Die stellvertretende Chefin der Labour-Party, Angela Rayner, bezeichnete es auf ITV als "verblüffend", dass der konservative Regierungschef kein Bußgeld für eine Versammlung zahlen müsse, "die nicht besonders nach Arbeit aussah". Johnson habe "gewusst, dass er die Regeln gebrochen" habe, und trotzdem versucht, sich aus der Affäre zu ziehen. "Er hat versucht, die britische Öffentlichkeit zu belügen, und er hat versucht, im Parlament zu lügen", erklärte Rayner.
Verkehrsminister Grant Shapps verteidigte Johnson. Er habe "den Eindruck, dass er (Johnson) aus dem Büro kommt, den Mitarbeitern dankt und sein Glas erhebt", schilderte Shapps dem Sender SkyNews seine Einschätzung zu den neuen Fotos. Er betrachte dies nicht als Fest.
Die polizeilichen Ermittlungen zu "Partygate" sind inzwischen abgeschlossen. Insgesamt wurden 126 Bußgelder verhängt, die acht Termine zwischen dem 20. Mai 2020 und dem 16. April 2021 betreffen.
Mit Spannung wird derzeit die Veröffentlichung des Berichts der ranghohen Beamtin Sue Gray erwartet, mit der in den kommenden Tagen gerechnet wird.

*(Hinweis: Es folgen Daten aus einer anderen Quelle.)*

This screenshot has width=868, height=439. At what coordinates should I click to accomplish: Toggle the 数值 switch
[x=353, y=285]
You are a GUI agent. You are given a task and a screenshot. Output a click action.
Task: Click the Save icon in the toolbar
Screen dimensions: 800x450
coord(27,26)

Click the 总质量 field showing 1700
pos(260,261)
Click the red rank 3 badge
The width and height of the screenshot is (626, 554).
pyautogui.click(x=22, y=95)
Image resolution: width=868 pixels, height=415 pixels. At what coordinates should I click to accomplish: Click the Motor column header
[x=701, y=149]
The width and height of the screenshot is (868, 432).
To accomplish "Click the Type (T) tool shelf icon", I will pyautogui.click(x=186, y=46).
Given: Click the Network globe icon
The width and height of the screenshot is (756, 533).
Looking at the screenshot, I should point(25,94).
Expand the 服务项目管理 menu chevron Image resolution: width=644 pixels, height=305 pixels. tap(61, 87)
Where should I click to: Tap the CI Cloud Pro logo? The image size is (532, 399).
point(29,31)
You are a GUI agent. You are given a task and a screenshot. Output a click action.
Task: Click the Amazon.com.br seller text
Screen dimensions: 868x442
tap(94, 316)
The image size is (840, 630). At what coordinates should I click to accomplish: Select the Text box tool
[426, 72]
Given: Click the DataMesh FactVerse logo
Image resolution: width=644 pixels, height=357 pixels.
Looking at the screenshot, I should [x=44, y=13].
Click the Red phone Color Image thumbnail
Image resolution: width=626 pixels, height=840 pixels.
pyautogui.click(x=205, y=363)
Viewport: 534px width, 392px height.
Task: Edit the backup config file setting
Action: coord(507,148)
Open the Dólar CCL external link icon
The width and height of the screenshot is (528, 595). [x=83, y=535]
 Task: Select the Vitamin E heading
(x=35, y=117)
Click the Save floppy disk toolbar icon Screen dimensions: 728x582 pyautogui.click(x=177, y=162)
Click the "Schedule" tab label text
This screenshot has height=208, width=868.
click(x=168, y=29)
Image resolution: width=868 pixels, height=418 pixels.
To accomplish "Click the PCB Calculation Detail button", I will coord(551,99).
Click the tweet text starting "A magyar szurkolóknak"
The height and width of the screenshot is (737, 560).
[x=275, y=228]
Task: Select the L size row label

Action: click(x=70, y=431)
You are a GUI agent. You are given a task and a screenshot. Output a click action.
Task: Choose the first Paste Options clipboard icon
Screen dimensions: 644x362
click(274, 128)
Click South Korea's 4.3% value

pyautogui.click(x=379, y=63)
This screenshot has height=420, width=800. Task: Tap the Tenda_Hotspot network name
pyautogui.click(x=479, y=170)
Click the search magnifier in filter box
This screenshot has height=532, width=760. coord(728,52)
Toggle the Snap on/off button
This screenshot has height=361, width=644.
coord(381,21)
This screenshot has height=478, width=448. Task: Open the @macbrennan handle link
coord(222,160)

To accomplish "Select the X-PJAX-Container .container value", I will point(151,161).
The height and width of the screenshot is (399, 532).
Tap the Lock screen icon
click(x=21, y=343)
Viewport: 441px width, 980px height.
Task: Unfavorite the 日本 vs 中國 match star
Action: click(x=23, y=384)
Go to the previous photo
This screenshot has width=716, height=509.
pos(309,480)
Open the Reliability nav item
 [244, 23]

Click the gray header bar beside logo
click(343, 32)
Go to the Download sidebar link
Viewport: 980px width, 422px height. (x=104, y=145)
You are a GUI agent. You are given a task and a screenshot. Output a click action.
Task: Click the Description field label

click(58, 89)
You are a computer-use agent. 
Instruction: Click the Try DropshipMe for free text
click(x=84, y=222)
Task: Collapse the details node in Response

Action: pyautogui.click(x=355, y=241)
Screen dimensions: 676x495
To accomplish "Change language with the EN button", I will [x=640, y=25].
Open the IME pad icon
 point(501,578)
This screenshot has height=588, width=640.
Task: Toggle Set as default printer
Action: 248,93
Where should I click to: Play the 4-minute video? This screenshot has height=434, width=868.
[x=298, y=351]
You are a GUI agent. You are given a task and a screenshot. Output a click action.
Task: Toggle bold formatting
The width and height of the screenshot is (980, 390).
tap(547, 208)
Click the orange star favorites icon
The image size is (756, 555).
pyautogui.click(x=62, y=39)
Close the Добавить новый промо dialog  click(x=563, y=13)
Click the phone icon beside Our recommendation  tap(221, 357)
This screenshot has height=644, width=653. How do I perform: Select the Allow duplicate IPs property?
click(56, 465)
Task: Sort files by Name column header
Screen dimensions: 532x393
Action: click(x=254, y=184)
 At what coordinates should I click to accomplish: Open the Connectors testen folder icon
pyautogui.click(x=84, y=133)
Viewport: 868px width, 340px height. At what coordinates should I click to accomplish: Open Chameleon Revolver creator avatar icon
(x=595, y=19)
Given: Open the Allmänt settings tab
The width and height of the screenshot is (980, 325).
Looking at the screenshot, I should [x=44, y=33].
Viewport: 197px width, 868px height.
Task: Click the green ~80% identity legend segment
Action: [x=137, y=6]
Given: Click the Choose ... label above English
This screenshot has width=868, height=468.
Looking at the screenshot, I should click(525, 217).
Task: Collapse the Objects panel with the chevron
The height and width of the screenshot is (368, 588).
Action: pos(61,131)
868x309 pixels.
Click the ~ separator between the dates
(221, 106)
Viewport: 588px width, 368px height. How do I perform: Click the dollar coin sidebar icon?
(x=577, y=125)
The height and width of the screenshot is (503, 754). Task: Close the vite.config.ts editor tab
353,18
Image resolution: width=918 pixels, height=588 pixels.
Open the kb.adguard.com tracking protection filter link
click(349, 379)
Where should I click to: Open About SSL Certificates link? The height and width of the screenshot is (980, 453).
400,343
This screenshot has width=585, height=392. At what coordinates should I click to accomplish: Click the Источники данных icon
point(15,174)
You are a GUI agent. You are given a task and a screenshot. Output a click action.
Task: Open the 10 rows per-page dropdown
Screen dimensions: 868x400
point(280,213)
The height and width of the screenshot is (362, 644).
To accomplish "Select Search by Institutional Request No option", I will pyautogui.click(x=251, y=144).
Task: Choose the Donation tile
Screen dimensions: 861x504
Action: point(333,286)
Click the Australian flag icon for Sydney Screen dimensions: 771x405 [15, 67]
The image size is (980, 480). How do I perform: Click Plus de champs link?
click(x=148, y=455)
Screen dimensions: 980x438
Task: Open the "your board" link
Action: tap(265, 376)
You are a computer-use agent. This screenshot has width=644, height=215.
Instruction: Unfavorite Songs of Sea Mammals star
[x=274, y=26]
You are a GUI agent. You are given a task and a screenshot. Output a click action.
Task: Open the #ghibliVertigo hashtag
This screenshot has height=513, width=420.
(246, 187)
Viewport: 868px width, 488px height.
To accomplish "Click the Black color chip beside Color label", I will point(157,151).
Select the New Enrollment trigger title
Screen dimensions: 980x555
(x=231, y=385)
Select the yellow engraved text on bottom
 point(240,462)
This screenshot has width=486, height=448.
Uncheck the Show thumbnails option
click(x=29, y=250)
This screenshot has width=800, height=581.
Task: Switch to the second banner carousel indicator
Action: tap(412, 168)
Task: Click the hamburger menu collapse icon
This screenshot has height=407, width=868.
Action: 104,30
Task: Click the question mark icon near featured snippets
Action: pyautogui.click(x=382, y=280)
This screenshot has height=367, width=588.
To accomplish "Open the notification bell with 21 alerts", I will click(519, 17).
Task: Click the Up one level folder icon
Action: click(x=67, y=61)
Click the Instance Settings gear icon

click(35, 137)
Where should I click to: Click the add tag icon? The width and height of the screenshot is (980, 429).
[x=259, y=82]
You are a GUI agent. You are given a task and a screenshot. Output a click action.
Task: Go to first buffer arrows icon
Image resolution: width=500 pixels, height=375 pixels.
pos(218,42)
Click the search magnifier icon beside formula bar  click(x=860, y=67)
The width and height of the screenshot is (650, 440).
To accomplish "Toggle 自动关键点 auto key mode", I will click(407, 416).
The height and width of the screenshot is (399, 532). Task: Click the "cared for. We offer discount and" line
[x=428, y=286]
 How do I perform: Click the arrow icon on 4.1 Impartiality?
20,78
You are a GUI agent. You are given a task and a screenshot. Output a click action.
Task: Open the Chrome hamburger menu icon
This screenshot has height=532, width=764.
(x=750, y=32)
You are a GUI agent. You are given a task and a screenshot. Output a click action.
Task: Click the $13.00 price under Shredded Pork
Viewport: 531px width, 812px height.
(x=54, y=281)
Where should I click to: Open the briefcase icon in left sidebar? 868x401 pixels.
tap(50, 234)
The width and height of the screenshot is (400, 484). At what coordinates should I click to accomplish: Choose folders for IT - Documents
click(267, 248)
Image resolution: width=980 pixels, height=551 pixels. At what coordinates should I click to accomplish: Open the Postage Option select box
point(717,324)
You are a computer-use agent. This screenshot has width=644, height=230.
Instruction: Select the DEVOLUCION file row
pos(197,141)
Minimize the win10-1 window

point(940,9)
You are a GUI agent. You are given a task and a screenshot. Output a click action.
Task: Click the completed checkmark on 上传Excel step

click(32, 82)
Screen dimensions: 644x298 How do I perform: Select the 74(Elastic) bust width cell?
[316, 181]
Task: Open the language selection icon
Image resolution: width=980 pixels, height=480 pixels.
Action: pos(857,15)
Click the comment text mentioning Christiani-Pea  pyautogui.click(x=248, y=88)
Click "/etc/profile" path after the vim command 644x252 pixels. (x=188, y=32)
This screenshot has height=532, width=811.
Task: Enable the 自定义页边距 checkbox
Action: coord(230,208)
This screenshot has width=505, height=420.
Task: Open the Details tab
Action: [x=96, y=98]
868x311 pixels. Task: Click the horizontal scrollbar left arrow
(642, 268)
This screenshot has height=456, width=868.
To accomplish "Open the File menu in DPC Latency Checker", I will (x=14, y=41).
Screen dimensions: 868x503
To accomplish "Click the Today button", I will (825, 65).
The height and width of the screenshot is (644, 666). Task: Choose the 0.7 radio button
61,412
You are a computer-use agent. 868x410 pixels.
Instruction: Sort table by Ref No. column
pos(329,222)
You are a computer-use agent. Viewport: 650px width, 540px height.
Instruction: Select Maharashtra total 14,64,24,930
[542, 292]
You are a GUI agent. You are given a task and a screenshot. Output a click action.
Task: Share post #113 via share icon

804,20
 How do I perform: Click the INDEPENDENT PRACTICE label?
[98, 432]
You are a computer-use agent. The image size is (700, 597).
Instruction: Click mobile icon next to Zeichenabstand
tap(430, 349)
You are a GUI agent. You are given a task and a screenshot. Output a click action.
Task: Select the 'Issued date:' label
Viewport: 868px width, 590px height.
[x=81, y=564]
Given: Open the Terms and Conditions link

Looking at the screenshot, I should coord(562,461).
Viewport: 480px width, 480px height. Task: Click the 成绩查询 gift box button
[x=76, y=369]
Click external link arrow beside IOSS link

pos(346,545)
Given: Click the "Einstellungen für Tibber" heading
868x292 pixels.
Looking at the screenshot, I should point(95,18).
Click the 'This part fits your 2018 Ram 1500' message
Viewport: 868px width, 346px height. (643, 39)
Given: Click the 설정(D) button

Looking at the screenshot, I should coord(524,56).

Er könnte neue Details und Fotos zu den verschiedenen Veranstaltungen enthalten - und Wasser auf die Mühlen der Kritiker von Johnson bedeuten.
Anschließend beginnt eine parlamentarische Untersuchung, die klären soll, ob Johnson die Abgeordneten in dieser Angelegenheit absichtlich getäuscht hat, indem er vor dem Unterhaus mehrfach behauptete, dass alle Regeln respektiert worden seien.